俺はその言葉に戸惑ってしまった。昨日はわざわざ確認をとるようなことはせずに勝手に俺の部屋にいようとしていた。その昨日との違いが俺を戸惑わせる。
「別に、いいけど。ずっと、ここにいても、暇、だろ?」
俺は何を意識しているのだろうか。これだけのことを言うのにかなり緊張してしまった。
「ううん、全然暇なんかじゃないよ。……雅渡の傍に、いられる、から、さ」
とても恥ずかしそうに莉那は言った。そういうふうに言われるとこちらも目を合わせることができない。
沈黙状態になる前に、俺は寝る準備を始めた。一度、二人で沈黙した状態となってしまうとなかなか動き出すことが出来なくなってしまうだろうから。

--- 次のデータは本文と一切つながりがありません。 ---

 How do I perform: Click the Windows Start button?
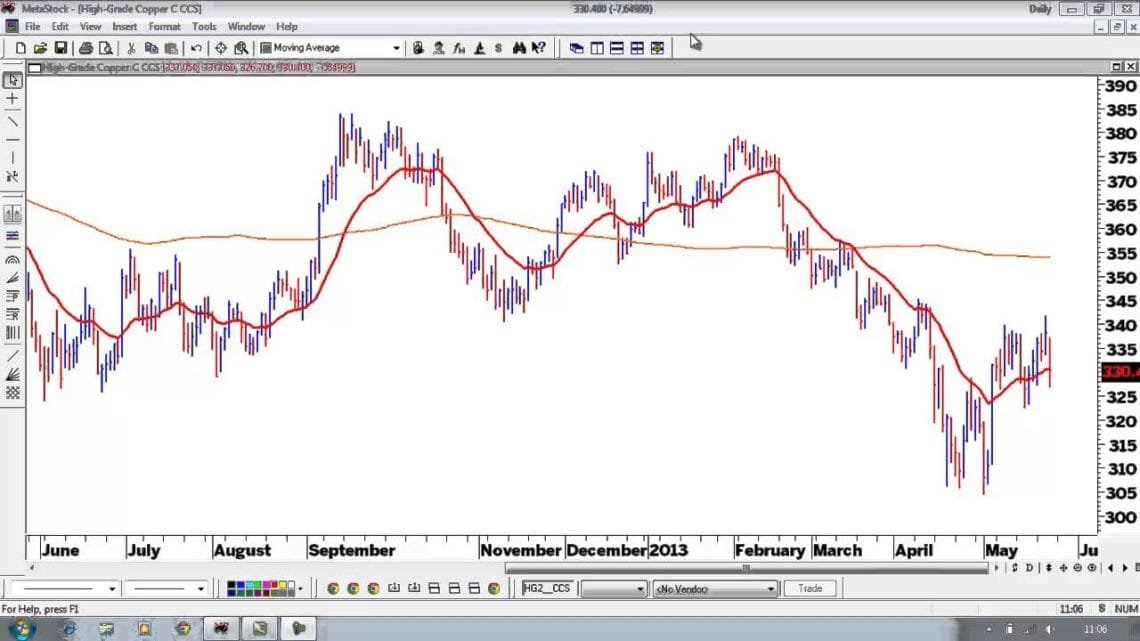pyautogui.click(x=22, y=629)
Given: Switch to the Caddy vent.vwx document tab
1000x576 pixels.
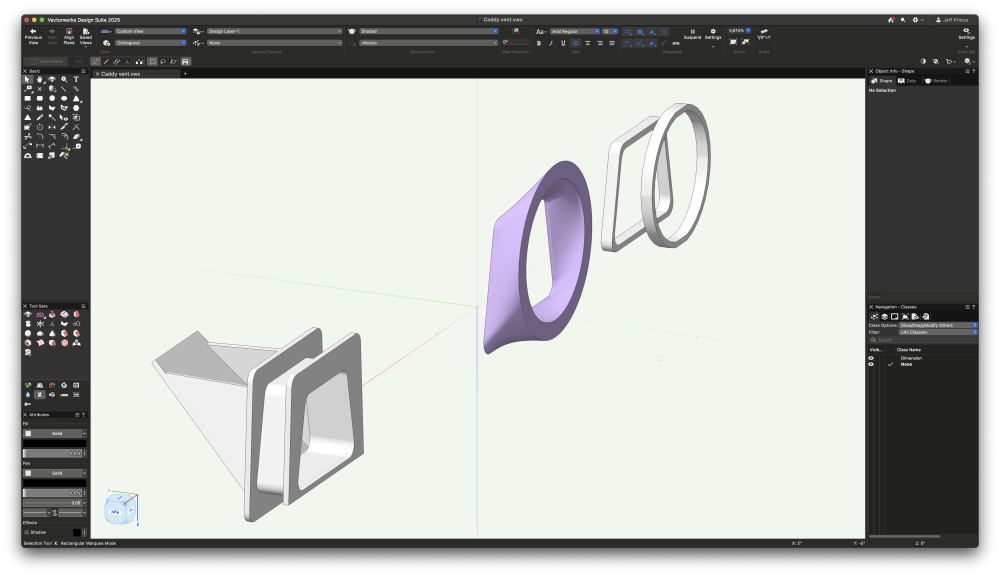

そう考えながら、準備をしているといつの間にか寝る準備が整っていて後は寝るだけとなっていた。無意識でも寝る準備を行うことが出来るほど俺はこの作業を繰り返し行っているということだろうか。そう思うと、俺も長い間生きたな、とか年寄りくさいことを考えてしまった。
俺は少し苦笑を漏らしてしまった。
「雅渡、どうしたの?」
いきなり苦笑をした俺を見てか莉那がそう聞いてきた。
「いや、無意識のうちに布団をしいてたから俺も長い間、生きてきたんだなって思ってな」
「雅渡、なんか、それ年寄りみたいだよ」
俺が思ったことと全く同じことを莉那は口にした。やっぱり、そう思うよな、と俺は再度、苦笑をした。ただ、今回は心の中でだが。
「莉那、でこぴん、してやろうか?」
少しふざけるような気持ちで俺は言った。
「雅渡だって自分が年寄りみたいだって思ったから苦笑してたんでしょ?それなのに、なんでわたしがでこぴんされないといけないの?」
俺が本気でないということがわかったのか冗談めいたように言われた。
「それも、そうだな」
「そうでしょ」
俺たちは顔を見合わせて笑った。優を起こしてしまうと優に悪いので声を落としてだ。
「さてと」
俺はそう言って枕元の電気を付け部屋の電気を消した。そして、莉那が見ている前で布団の中に入る。なんだか、恥ずかしい。
「それじゃあ、おやすみ、莉那」
「うん、おやすみ、雅渡。明日も早く起きてね」
「できるだけ、努力はする」
莉那の注文にそう答えて俺は枕元の電気を消し目を閉じた。
莉那に見られていたらすぐに寝られないだろう、と思っていた。しかし、莉那に見られていると逆に安心したような気持ちに包み込まれてすぐに睡魔が襲ってきた。